In Minnie’s cabin in the mountains, the Indian woman Wowkle sings a lullaby to her baby and bickers with the child’s father, Billy Jackrabbit. Minnie arrives and excitedly prepares for her meeting with Johnson. Alone with him, she gives in to his declarations of love and they kiss. Johnson, full of doubt as to how to tell her about his true identity, is about to leave, but she asks him to stay for the night as it has begun to snow. When several shots are heard, Johnson hides in the closet. Rance appears with some of the men and tells Minnie that they are concerned for her safety—they have discovered that Johnson is Ramerrez. Minnie claims to know nothing and the men leave. She then angrily confronts Johnson, who makes excuses about his past and declares that when he met her he decided to give up his former life.

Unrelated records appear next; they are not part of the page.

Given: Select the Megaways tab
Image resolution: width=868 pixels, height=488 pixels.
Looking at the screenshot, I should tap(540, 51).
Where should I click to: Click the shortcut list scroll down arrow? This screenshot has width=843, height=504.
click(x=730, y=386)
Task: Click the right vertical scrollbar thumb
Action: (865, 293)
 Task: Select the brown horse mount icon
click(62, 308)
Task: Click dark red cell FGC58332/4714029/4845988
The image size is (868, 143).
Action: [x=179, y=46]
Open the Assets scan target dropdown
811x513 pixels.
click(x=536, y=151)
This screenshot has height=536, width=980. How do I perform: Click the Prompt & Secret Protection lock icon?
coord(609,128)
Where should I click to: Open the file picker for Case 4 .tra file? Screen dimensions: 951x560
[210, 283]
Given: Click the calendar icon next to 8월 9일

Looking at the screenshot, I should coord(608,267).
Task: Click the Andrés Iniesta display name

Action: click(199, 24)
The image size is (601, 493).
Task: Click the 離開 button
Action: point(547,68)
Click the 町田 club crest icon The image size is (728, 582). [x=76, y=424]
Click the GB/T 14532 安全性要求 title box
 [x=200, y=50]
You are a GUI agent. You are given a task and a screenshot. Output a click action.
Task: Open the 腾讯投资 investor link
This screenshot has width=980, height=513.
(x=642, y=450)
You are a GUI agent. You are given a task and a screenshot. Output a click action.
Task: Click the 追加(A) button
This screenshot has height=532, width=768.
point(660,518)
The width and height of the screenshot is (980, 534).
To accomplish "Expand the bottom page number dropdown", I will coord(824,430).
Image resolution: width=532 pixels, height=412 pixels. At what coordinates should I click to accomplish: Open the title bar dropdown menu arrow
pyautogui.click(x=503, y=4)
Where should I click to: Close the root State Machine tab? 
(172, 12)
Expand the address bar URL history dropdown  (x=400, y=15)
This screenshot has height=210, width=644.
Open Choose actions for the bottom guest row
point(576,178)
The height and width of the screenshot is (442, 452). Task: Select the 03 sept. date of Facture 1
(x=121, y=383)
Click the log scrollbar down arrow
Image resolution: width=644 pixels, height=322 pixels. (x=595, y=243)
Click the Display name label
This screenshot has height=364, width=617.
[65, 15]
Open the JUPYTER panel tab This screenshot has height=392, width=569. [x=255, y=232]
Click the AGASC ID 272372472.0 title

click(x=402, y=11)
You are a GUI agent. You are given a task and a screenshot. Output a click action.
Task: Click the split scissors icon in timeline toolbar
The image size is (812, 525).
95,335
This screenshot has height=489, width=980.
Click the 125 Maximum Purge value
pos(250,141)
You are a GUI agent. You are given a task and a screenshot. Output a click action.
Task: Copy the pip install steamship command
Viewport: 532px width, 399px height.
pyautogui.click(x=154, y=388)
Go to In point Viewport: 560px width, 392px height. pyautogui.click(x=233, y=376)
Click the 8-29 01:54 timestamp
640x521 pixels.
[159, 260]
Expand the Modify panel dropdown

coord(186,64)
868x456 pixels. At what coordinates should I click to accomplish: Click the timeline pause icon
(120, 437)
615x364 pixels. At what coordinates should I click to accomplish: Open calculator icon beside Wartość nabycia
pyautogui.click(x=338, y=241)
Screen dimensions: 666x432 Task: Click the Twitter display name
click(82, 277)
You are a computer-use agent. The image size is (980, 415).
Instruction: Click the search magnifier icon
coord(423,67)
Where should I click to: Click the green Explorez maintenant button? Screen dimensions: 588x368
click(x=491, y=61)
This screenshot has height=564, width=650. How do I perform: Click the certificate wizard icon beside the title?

Deeply hurt, Minnie sends him away. Another shot rings out. Johnson, wounded, staggers back into the cabin and Minnie hides him in the attic. Rance returns, certain he has found his man, and demands to search the room. Minnie refuses and the sheriff is about to give up when a drop of blood falls on his hand from above. Johnson is forced to surrender, but Minnie has an idea—she challenges Rance to a game of poker. If he defeats her, she will give herself to him; if he loses, Johnson goes free. Minnie cheats and wins. Rance leaves.
Johnson has been nursed back to health by Minnie. Again on the run from Rance and his men, he is eventually captured in the forest. As the miners prepare to hang him, Johnson asks for one last mercy—that Minnie believe him free and far away (“Ch’ella mi creda”). Rance is enraged, but the men hesitate. At that moment, Minnie rides in, wielding a pistol. When her pleas to spare Johnson prove fruitless, she reminds then men how much they owe her. The miners finally give in and release Johnson. He and Minnie ride away to start a new life together.